Will we never manage to wash that man right out of our hair? Just when we thought that Tony Blair had been consigned to advising peppery-haired board members when his post as the Quartet's Mid-East envoy comes to an end, he pops up again like a bad penny.

According to a slew of British dailies, Blair is prepared to forego millions yet to be gleaned from his advisory roles to become the first permanent European president. Not exactly known for his altruism where cash-in-pocket is concerned, the former British Prime Minister's enthusiasm comes with a caveat. He doesn't want to waste his time chairing meetings or dealing with red tape, say his friends. He'll only consider the £200,000-a-year job if he is assigned real powers over European trade and defence.

For those of us who still shudder when we recall Blair's messianic wont to wage wars on a whistle from Washington and his propensity for blinding the public with fairy tales, this news elicits sheer horror. I would suspect that his political nemesis Gordon Brown isn't exactly cracking open the bubbly either, and while it's true that he is in a position to put the kybosh on Blair's alleged plans, such a move would paint Brown in an unflatteringly churlish light.

When asked about the possible appointment, Brown said Bair would make an excellent EU president but nobody noticed whether or not his knuckles were white at the time.

One might be forgiven for thinking that Blair's life is charmed.
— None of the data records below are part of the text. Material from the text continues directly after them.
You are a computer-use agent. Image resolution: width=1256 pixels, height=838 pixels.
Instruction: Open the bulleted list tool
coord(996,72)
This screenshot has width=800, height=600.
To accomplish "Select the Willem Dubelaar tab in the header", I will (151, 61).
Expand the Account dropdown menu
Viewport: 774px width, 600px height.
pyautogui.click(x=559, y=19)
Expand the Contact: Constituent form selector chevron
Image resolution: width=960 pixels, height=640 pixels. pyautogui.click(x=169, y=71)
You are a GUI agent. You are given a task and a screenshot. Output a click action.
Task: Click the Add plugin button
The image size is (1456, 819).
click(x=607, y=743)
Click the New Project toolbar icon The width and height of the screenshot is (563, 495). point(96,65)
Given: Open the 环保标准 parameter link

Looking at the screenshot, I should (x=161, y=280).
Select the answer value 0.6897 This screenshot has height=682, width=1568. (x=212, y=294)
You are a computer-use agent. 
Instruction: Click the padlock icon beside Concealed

During his presidential-type tenure of Number Ten, he managed to weather storm after storm. Criticisms inevitably bounced off him. Attempts to oust him were doomed to failure. He was "Teflon Man" indeed. Even his timing was spot on. As soon as he made way for the chancellor to step into his shoes, Britain was beset with terrorist attacks, major floods, foot-and-mouth and economic woes.

In reality, Blair's seeming invincibility doesn't so much depend on the alignment of planets; it has more to do with his personal charm and quick wit. But even more importantly it hangs on his status as one of the boys. He's a man with connections in the corridors of international power. He's cultivated the right people. He's proffered George W. Bush a sweater not to mention thousands of British troops in Iraq and Afghanistan.

He's been anointed to hobnob with elite world leaders, bankers and captains of industry at secretive Bilderberg meetings, where foreign policy strategies are struck long before they are implemented. He's allegedly attended the annual jamboree of select movers and shakers held at California's Babylonian Grove and he's beloved by Rupert Murdoch's media empire. In contrast, Brown, who long ago lost his title as the great clunking fist, appears almost parochial.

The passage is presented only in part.